Church Teaching on Marian Apparitions and Other Private Revelations

It seems that an awful lot of people have been followers of places like Fatima and Lourdes, and the image of Our Lady of Guadalupe is everywhere. And now there are these claimed apparitions in Medjugorje. But I'm not sure about any of these. Does that make me a bad Catholic? Am I required to believe in these things?

Throughout history there have been supernatural apparitions and signs which go to the heart of human events.
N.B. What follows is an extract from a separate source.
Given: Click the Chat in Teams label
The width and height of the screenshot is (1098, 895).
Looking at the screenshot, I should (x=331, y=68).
That is, throughout the ages, there have been so-called "private" revelations, including various appearances of the Blessed Virgin Mary, some of which have been recognized by the authority of the Church as being “worthy of belief,” but one is not “required” to believe in any of them.
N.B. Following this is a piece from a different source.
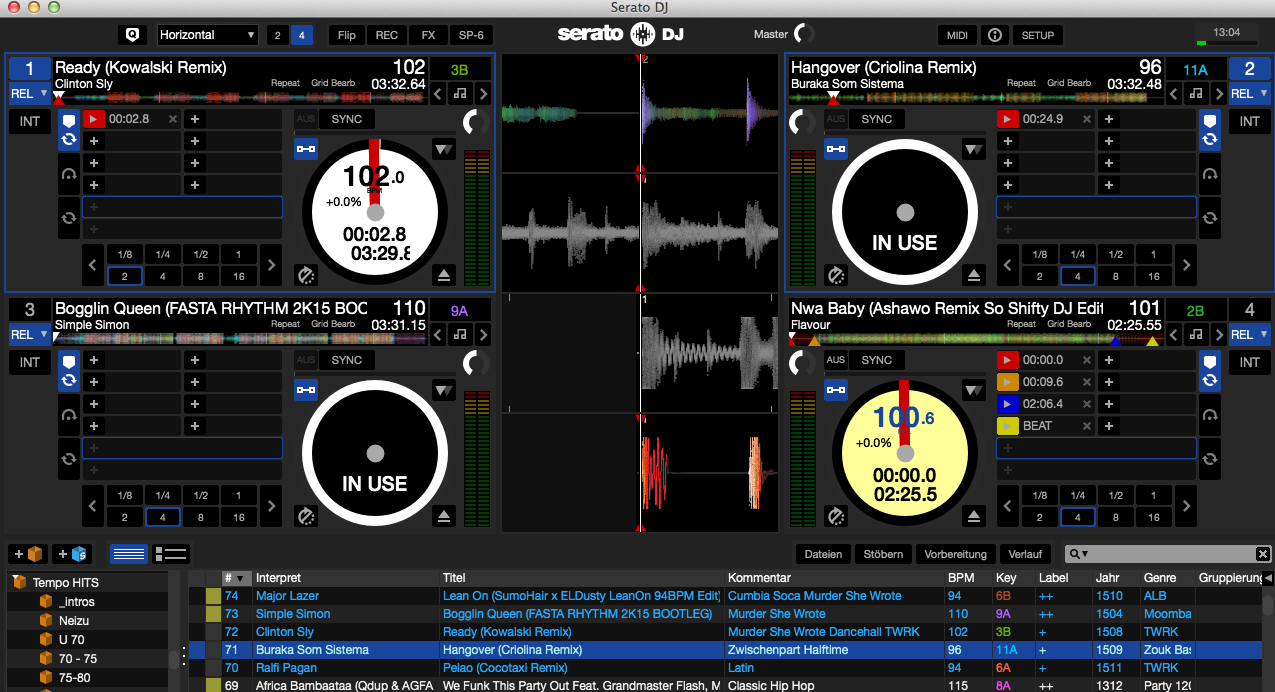Switch to 2-deck view
The height and width of the screenshot is (692, 1275).
277,35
"’The Christian economy, therefore, since it is the new and definitive Covenant, will never pass away; and no new public revelation is to be expected before the glorious manifestation of our Lord Jesus Christ.’ (Dei Verbum 4) Yet even if Revelation is already complete, it has not been made completely explicit; it remains for Christian faith gradually to grasp its full significance over the course of the centuries.” CCC 66

Private revelations “do not belong, however, to the deposit of faith. It is not their role to improve or complete Christ's definitive Revelation, but to help live more fully by it in a certain period of history. Guided by the Magisterium, the sensus fidelium knows how to discern and welcome in these revelations whatever constitutes an authentic call of Christ or his saints to the Church.” CCC 67

“While not belonging to the deposit of faith, private revelations may help a person to live the faith as long as they lead us to Christ. The Magisterium of the Church, which has the duty of evaluating such private revelations, cannot accept those which claim to surpass or correct that definitive Revelation which is Christ.” Comp. CCC 10

Again, there have been thousands of claimed apparitions and visions of Mary, Jesus, and others over the centuries. The Church does not investigate the vast majority of these and of those that are investigated, many are found to be false, especially when they are contrary to the deposit of faith. An apparition or vision might be false because it is outright fraudulent or a lie, or it might be a hallucination or the fanciful imagination of the seer or those around him or her. Or, when it is determined that the seer did, in fact, see something and receive some message, it might be that the vision is of demonic origin, not of divine.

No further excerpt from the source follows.